Era (un poco soy) una renegada de las sagas, trilogías, tetralogías y demases libros que tiene continuaciones, personajes que se repiten, historias que se agotan y aún así, los autores, las editoriales y los lectores consumidores nos empeñamos en seguir leyendo. Pero como dice el dicho "nunca digas de esta agua no he de beber" yo también caí en la tentación y empecé a leer algunas sagas. Ya había arrancado (un poco sin saber) con una espacie de saga "sin querer", involuntaria según la autora, Isabel Allende: La casa de los espíritus, Hija de la fortuna y Retrato en sepia. La autora las publicó absolutamente desordenadas cronológicamente y yo las leí más desordenadamente y con muchísimos años de diferencia entre uno y otro y me encantó ser parte de esa historia que abarca un siglo.

Un día llegó a mis manos La sombra del viento, de Carlos Ruiz Zafón. Libro hermoso, muy recomendable para todos los lectores que creemos en la magia y en la literatura. Tentada por esa historia maravillosa, seguí con El juego del ángel y Prisionero del cielo. Bastante buenos estos dos que completaban lo que todos creíamos era una trilogía. Pero el autor nos tenía preparada una grata sorpresa: El laberinto de los espíritus, que cierra lo que se ha dado en llamar la saga de El cementerio de los libros olvidados.

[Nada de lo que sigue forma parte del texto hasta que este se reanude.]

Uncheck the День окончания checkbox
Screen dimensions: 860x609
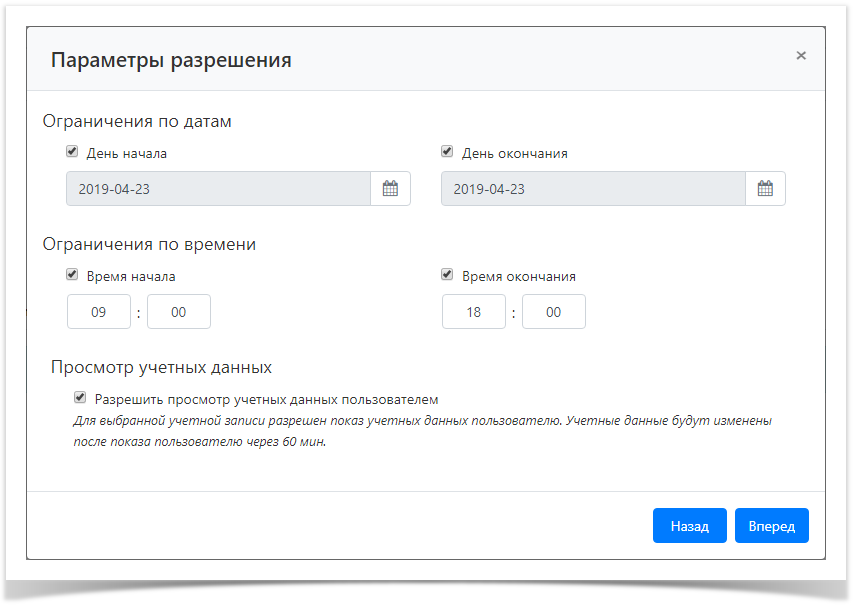coord(446,151)
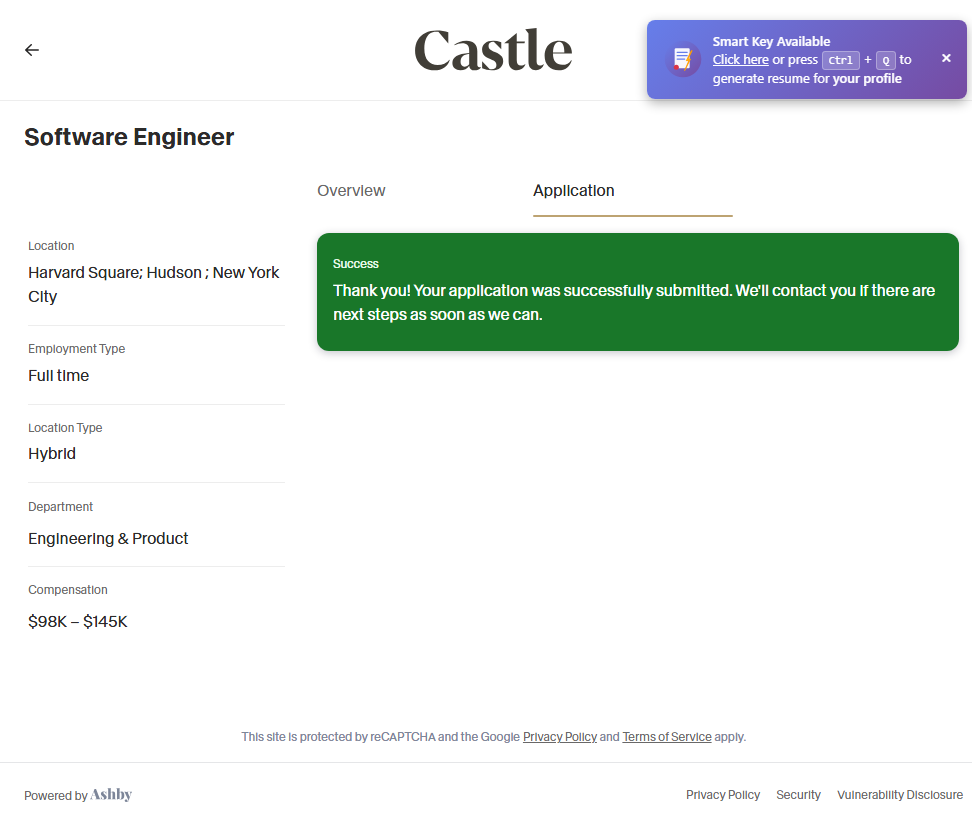
Task: Click the $98K – $145K compensation text
Action: point(78,622)
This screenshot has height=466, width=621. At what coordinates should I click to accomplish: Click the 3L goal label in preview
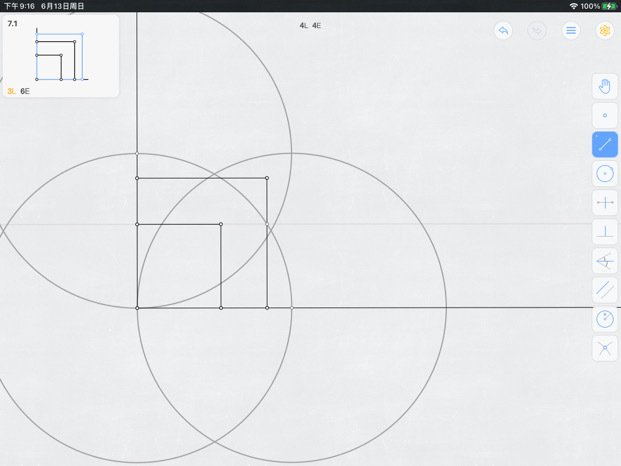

Y claro, no pude parar con esto de animarme a las sagas. Estimo que es lo que pasa con varios lectores adictos al formato. Azarosamente, como casi siempre, conocí a Dolores Redondo y su Trilogía del Baztán. Tres libros que, por primera vez, leí uno detrás del otro. Pensé que a la mitad del segundo me iba a descantar por completo, pero no. Casi me animaría a decir que la intriga y los personajes fueron in crescendo a medida que pasaba la historia. El guardián invisible, Legado en los huesos y Ofrenda a la tormenta mezclan la intriga, el suspenso, la magia y unos personajes sumamente interesantes que la hacen indispensable para los lectores del género.




Por supuesto que en medio leí dos "engendros" de alta venta de Karin Slaughter, quien parece que lleva escritas varias sagas y que, incluso, juntó personajes de dos de ellas para comenzar una nueva serie. Bueno, en ese rejunte caí yo: El número de la traición y Palabras rotas. No las recomiendo para nada. 

Y cómo no mencionar al querido Robert Langdon (¿quién no se encariñó con él y su relojito de Mickey Mouse que cuida más que al Santo Grial?) que de la pluma escueta en  pensamientos profundos, pero prolífera de suspenso de Dan Brown nos ha sabido ofrecer a través de Ángeles y demonios, El código Da Vinci, El símbolo perdido e Inferno.


Hace unos días empecé a leer La biblioteca de los muertos de Glenn Cooper, otra trilogía que se completa con El libro de las almas y El fin de los escribas. Todavía estoy leyendo el primero y es bastante atrapante y dinámica su forma de estar escrita y diagramada la novela. Un asesino en serie siempre rinde, veremos cómo continúa.


Todo esta exposición para confesar que sí, me he vuelto una aficionada de las sagas y una presa de mis propias y prejuiciosas palabras.